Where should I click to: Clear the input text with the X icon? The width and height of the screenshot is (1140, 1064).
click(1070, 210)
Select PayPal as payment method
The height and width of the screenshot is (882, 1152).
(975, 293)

------------------------------------------------------------------------

## Exercise brief
All the records above need to be set down again exactly as they were given.

## Reply to the task
Where should I click to: Clear the input text with the X icon? The width and height of the screenshot is (1140, 1064).
click(1070, 210)
Select PayPal as payment method
The height and width of the screenshot is (882, 1152).
(975, 293)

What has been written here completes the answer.